Income Statement for the year ended 31 December 2009 | Watton Sdn. Bhd. | Guardon Sdn. Bhd. | | RM’000 | RM’000 | Sales | 176,000 | 450,000 | Cost of goods sold | 78,000 | 335,000 | Gross Profit | 98,000 | 115,000 | Operating expenses | 21,700 | 78,000 | Profit before interest and tax | 76,300 | 37,000 | Interest | 5,000 | 21,000 | Profit before tax | 71,300 | 16,000 | Tax paid | 17,800 | 4,000 | Profit after tax | 53,500 | 12,000 | | | |

Balance Sheet as at 31 December 2009 | Watton Sdn. Bhd. | Guardon Sdn.
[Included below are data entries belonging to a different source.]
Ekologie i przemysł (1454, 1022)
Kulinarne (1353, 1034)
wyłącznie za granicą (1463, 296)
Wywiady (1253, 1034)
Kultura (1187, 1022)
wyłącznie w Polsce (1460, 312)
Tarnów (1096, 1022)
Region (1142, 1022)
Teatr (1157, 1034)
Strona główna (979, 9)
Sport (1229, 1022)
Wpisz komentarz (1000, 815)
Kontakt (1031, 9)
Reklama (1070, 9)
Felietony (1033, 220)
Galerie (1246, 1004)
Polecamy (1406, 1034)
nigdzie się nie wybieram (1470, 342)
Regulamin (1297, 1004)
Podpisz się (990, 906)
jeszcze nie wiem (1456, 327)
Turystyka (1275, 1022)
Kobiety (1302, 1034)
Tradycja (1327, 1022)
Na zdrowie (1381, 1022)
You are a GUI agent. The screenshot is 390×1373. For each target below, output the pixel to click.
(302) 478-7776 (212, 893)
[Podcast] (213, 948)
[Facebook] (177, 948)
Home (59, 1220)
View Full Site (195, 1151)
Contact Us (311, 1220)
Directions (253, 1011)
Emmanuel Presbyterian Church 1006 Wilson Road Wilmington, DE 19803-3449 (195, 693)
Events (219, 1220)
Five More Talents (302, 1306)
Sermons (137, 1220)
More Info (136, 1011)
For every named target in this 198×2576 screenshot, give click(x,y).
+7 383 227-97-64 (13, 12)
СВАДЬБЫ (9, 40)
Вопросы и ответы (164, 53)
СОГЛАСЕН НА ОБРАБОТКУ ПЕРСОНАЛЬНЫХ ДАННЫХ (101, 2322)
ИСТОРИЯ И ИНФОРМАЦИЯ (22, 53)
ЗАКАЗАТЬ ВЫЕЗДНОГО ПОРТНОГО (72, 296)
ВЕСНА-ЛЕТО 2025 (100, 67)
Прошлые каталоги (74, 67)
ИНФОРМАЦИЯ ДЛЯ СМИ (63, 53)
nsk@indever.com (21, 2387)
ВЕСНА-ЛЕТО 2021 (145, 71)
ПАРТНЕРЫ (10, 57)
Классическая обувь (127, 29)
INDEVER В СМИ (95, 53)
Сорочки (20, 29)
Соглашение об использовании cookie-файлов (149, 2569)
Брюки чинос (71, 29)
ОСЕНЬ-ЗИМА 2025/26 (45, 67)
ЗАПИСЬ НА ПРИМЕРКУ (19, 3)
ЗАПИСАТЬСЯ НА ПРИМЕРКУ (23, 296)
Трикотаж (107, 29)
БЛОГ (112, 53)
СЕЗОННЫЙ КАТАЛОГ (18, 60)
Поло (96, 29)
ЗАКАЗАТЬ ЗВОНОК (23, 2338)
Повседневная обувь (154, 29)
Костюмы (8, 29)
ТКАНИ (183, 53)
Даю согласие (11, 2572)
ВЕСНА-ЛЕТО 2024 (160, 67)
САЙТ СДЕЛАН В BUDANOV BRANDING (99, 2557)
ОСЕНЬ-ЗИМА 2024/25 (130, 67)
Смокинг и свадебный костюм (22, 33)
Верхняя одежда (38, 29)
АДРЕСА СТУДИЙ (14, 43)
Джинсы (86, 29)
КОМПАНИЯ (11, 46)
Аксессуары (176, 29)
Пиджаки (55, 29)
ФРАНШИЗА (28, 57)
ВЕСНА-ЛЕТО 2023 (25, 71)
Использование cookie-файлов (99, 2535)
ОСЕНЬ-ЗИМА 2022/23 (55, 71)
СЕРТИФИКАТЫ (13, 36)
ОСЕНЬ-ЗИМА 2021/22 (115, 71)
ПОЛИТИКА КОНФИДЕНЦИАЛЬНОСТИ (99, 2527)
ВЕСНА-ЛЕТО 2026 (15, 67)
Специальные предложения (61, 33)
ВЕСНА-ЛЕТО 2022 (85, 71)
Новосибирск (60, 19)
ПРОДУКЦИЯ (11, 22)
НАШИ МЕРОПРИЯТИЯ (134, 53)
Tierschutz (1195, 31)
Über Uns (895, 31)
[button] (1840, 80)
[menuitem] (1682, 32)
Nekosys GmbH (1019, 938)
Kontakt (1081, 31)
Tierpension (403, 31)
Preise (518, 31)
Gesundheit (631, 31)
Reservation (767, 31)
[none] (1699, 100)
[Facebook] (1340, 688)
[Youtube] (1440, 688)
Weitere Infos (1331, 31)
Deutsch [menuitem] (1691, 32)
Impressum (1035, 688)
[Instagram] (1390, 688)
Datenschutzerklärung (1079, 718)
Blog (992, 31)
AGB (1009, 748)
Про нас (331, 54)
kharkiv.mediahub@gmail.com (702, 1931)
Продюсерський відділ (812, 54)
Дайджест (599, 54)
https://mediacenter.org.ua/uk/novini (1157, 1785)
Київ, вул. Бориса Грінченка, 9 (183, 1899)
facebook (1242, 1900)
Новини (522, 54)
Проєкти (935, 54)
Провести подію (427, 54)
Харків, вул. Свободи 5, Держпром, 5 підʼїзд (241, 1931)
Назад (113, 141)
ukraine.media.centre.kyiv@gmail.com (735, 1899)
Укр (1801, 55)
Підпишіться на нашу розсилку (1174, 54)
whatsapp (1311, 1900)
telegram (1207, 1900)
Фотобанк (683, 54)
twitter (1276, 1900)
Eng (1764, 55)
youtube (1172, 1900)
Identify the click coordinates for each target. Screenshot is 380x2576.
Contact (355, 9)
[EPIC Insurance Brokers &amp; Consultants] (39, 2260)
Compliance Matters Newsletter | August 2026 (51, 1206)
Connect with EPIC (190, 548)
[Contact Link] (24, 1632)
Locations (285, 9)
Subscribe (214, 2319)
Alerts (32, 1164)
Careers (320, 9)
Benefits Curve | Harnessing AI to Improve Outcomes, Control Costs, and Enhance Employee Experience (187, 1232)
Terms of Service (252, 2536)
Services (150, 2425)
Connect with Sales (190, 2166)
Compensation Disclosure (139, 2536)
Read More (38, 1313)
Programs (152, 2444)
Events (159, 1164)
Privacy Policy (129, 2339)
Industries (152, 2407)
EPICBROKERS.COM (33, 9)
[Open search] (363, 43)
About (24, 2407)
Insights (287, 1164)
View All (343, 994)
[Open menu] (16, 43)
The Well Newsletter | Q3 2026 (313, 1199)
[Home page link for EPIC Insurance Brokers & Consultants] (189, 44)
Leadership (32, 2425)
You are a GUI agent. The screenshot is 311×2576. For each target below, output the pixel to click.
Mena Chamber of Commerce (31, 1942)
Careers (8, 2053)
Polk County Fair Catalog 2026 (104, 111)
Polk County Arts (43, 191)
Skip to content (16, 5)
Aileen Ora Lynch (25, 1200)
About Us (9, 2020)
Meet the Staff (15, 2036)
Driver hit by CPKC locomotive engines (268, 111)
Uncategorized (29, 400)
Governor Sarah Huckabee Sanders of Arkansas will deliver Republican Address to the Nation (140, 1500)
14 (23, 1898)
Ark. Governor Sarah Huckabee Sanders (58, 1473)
Bhd. | | RM’000 | RM’000 | Non-current assets: | | | Property, plant and equipment | 825,000 | 2,730,000 | Motor vehicles | 290,000 | 1,853,000 | | 1,115,000 | 4,583,000 | Current assets: | | | Inventory | 387,500 | 1,400,000 | Trade receivables | 513,000 | 719,000 | Cash and bank balances | 349,000 | 209,000 | | 1,249,500 | 2,328,000 | Current liabilities: | | | Trade payables | 711,000 | 1,799,000 | Note payables | 100,000 | 600,000 | | 811,000 | 2,399,000 | Working capital | 438,500 | (71,000) | | 1,553,500 | 4,512,000 | | | | Owners’ Equity: | | | Ordinary shares | 1,000,000 | 2,000,000 | Retained earnings | 53,500 | 12,000 | | 1,053,500 | 2,012,000 | Long term loan | 500,000 | 2,500,000 | | 1,553,500 | 4,512,000 | | | |
Required:

Based on the above financial statements, compute the following ratios for both companies respectively for year 2009:

(i) Current ratio (in times); (3 marks)

(ii) Quick ratio (in times); (3 marks)

(iii) Debt ratio (in percentage); (3 marks)

(iv) Net profit margin (in percentage); (3 marks)

(v) Time-interest-earned (in times); and (3 marks)

(vi) Total assets turnover (in times).